WHAT NEEDS TO BE DONE
Render every line of the entries below as a JSON list of strings, with one string per line and blank lines omitted.

DATA RECORDS
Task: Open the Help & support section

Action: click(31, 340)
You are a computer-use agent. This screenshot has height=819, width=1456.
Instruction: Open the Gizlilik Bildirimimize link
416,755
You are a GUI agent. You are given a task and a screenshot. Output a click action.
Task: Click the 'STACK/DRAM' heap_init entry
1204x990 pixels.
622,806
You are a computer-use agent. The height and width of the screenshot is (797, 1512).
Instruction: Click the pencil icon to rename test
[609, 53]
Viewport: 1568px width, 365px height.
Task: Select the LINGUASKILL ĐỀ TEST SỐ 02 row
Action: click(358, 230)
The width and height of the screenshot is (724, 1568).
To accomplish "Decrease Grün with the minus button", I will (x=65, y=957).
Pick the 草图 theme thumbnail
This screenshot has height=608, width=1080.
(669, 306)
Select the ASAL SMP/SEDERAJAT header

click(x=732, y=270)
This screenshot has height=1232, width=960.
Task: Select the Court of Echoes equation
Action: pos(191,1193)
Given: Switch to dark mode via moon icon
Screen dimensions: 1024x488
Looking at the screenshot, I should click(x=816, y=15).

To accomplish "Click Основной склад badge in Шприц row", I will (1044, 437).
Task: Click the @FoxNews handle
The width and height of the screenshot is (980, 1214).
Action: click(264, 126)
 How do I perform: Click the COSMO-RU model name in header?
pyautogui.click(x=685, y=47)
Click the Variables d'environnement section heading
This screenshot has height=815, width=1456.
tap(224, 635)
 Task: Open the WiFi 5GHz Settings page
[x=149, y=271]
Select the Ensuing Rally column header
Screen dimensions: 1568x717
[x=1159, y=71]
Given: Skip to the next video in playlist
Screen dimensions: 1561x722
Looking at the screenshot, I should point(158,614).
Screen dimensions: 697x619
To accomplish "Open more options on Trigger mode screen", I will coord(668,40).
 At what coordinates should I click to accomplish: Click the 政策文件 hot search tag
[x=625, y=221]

RESPONSE TO THE TASK
[
  "Task: Open the Help & support section",
  "Action: click(31, 340)",
  "You are a computer-use agent. This screenshot has height=819, width=1456.",
  "Instruction: Open the Gizlilik Bildirimimize link",
  "416,755",
  "You are a GUI agent. You are given a task and a screenshot. Output a click action.",
  "Task: Click the 'STACK/DRAM' heap_init entry",
  "1204x990 pixels.",
  "622,806",
  "You are a computer-use agent. The height and width of the screenshot is (797, 1512).",
  "Instruction: Click the pencil icon to rename test",
  "[609, 53]",
  "Viewport: 1568px width, 365px height.",
  "Task: Select the LINGUASKILL ĐỀ TEST SỐ 02 row",
  "Action: click(358, 230)",
  "The width and height of the screenshot is (724, 1568).",
  "To accomplish \"Decrease Grün with the minus button\", I will (x=65, y=957).",
  "Pick the 草图 theme thumbnail",
  "This screenshot has height=608, width=1080.",
  "(669, 306)",
  "Select the ASAL SMP/SEDERAJAT header",
  "click(x=732, y=270)",
  "This screenshot has height=1232, width=960.",
  "Task: Select the Court of Echoes equation",
  "Action: pos(191,1193)",
  "Given: Switch to dark mode via moon icon",
  "Screen dimensions: 1024x488",
  "Looking at the screenshot, I should click(x=816, y=15).",
  "To accomplish \"Click Основной склад badge in Шприц row\", I will (1044, 437).",
  "Task: Click the @FoxNews handle",
  "The width and height of the screenshot is (980, 1214).",
  "Action: click(264, 126)",
  " How do I perform: Click the COSMO-RU model name in header?",
  "pyautogui.click(x=685, y=47)",
  "Click the Variables d'environnement section heading",
  "This screenshot has height=815, width=1456.",
  "tap(224, 635)",
  " Task: Open the WiFi 5GHz Settings page",
  "[x=149, y=271]",
  "Select the Ensuing Rally column header",
  "Screen dimensions: 1568x717",
  "[x=1159, y=71]",
  "Given: Skip to the next video in playlist",
  "Screen dimensions: 1561x722",
  "Looking at the screenshot, I should point(158,614).",
  "Screen dimensions: 697x619",
  "To accomplish \"Open more options on Trigger mode screen\", I will coord(668,40).",
  " At what coordinates should I click to accomplish: Click the 政策文件 hot search tag",
  "[x=625, y=221]"
]